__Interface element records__
----

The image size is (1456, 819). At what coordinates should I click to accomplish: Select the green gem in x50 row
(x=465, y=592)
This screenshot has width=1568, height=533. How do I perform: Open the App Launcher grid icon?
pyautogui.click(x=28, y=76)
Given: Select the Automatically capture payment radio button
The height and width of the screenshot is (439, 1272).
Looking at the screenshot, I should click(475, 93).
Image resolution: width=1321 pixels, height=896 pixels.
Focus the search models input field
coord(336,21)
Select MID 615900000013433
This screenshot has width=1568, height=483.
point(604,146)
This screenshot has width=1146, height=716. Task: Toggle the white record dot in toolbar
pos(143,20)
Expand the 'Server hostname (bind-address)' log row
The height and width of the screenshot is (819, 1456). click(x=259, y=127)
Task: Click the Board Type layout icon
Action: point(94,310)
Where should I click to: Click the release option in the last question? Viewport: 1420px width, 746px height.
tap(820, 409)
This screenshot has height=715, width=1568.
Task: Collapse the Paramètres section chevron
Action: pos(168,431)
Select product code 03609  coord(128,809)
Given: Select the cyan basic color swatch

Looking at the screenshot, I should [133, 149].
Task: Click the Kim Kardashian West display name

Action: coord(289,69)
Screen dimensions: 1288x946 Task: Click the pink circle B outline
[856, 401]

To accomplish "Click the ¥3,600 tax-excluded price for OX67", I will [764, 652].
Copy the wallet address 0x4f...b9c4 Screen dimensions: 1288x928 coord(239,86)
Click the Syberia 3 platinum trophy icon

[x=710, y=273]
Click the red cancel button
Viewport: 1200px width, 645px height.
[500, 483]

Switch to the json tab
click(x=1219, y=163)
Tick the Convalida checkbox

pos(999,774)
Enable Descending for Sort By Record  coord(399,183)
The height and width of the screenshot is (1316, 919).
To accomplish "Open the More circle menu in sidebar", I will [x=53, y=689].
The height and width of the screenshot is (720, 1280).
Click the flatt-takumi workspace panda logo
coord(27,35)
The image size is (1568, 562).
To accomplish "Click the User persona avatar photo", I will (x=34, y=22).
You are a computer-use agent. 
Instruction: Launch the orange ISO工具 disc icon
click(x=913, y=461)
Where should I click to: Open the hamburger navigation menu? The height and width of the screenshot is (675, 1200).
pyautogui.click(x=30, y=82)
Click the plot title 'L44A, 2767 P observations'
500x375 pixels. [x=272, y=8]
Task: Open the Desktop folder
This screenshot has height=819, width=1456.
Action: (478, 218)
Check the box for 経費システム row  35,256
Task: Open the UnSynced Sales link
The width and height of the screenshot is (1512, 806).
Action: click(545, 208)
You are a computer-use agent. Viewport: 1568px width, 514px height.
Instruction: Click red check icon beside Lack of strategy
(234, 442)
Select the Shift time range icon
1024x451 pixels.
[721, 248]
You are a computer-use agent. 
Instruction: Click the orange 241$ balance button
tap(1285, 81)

----

__Set exercise__
Quote the rows above exactly, from the line with "Image resolution: width=1321" up to and including the line with "Select product code".

__Output for this task__
Image resolution: width=1321 pixels, height=896 pixels.
Focus the search models input field
coord(336,21)
Select MID 615900000013433
This screenshot has width=1568, height=483.
point(604,146)
This screenshot has width=1146, height=716. Task: Toggle the white record dot in toolbar
pos(143,20)
Expand the 'Server hostname (bind-address)' log row
The height and width of the screenshot is (819, 1456). click(x=259, y=127)
Task: Click the Board Type layout icon
Action: point(94,310)
Where should I click to: Click the release option in the last question? Viewport: 1420px width, 746px height.
tap(820, 409)
This screenshot has height=715, width=1568.
Task: Collapse the Paramètres section chevron
Action: pos(168,431)
Select product code 03609  coord(128,809)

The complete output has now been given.